Anyway, all that’s by way of intro to the Crikey piece I wrote a couple of days back. The more I think about it, the more obvious it seems. The collapse of newspapers is not the result of technological change. It’s a market failure — and we need a planned response.
In a recent Salon piece, Gary Kamiya starkly presents the dire state of the traditional newspaper. As he says, 2008 was an unprecedently awful year for the publishers of newspapers, whose shares fell, on average, 83%. The market value of newspapers fell a dizzying $64.5 billion.
Though newspaper proprietors are, by and large, an unlovely lot, the dire state of their businesses should still concern the rest of us. Why? Because, to date, no one has stepped forward with a digital alternative to old-fashioned newspapers. As Kamiya says, despite the proliferation of online media, the vast majority of stories still originate with the press. Despite some notable exceptions, the majority of bloggers and web publications offer commentary more than reporting. There’s no obvious online model to fund newshounds pounding a beat: it’s much cheaper to aggregate existing content and pay freelancers to opinionate.
In Australia, the death of the press might still seem largely hypothetical. But you can already see the early symptoms of the fatal disease, not least in the massive job cuts taking place in both Murdoch and Fairfax.
What to do? In passing, Kamiya mentions David Swensen and Michael Schmidt’s recent proposal that newspapers become non-profit, endowed organisations which philanthropists could fund in the same fashion they do US colleges and universities. It’s an intriguing idea. The reason we care about the state of newspapers is that we see them as possessing, in all the ways Kamiya explains, a social function extending beyond the revenue they earn for their proprietors. Hospitals can be run for profit, too, but, because we think a health service matters, we don’t leave our sick to the market’s tender mercies.
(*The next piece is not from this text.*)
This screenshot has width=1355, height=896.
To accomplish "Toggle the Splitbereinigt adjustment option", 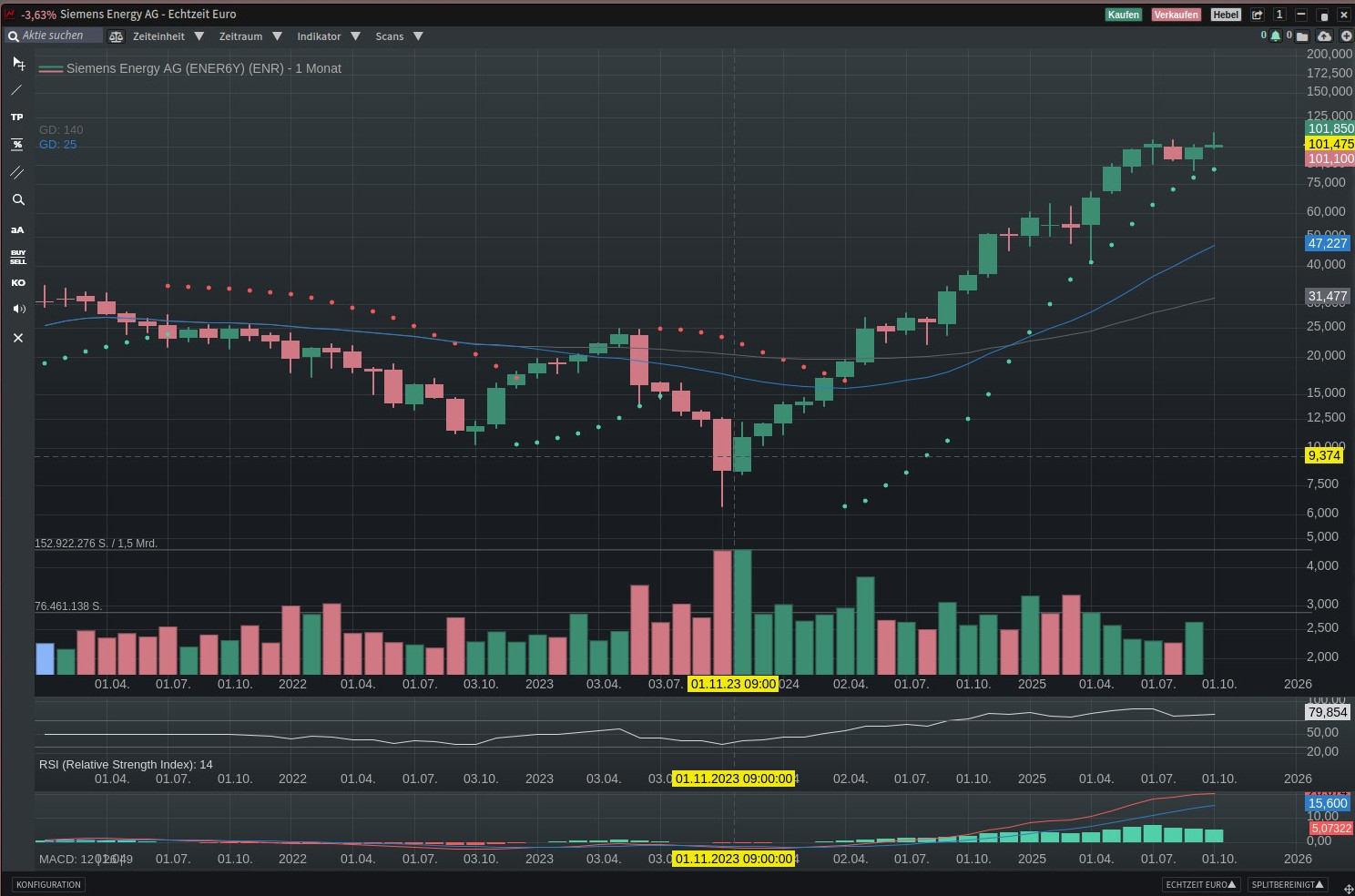I will tap(1289, 884).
As soon as you make that comparison, the conclusion leaps out. American-style philanthropy is all very well but, if, here in Australia, the state supports a TV and radio network, why shouldn’t it also fund a newspaper?
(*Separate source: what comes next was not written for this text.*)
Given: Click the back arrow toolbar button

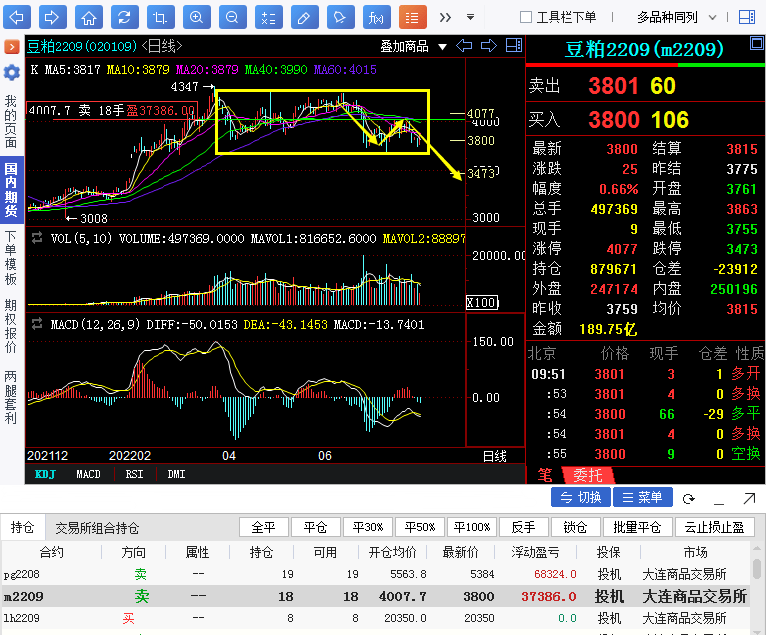Looking at the screenshot, I should (x=18, y=17).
All the arguments that justify state funded electronic media apply even more so to the press. If, without a taxpayer funded television channel, there’d be no quality drama, news or current affairs on TV, it’s increasingly clear that, without some new model, the in-depth reporting that once came from the broadsheets will vanish. ABC television and ABC radio are no longer enough, since the written word can do things that images or sound can not, conveying ideas of far greater complexity or subtlety.
A state-run newspaper might conjure up visions of Pravda, but it shouldn’t. We’re all accustomed to government funded TV, and there’s no reason why editorial independence in print should entail any different challenges.
So how might a government paper happen?
You wouldn’t need to forcibly nationalise the Australian and send its commentators to mine salt (as satisfying as that might be). The process could be as simple as building on ABC radio’s websites. Because a government-run newspaper would not need advertising revenue, the new publication could function without a dead-tree version: it could, in other words, support salaried reporters in a way that other online ventures simply can’t. Unencumbered by the costs of print and distribution, it wouldn’t necessarily even be tremendously expensive.
What’s more, though serious news journalism would be its main charter, a government funded publication could also provide a forum for other services once provided by the press. For instance, across the US, newspaper book reviewing is utterly collapsing. That’s going to happen here, too — indeed, rumours suggest that the Fairfax book pages might get the chop sooner rather than later. If, as a society, we think that a literary culture matters, why not hang a review magazine off the back of a government newspaper?
You could make the same argument for other sections, too.
Of course, all of this runs into the sand as soon as you actually think about the Rudd government and the likelihood of it adopting a proposal requiring a modicum of boldness. But that doesn’t mean the idea itself doesn’t warrant consideration.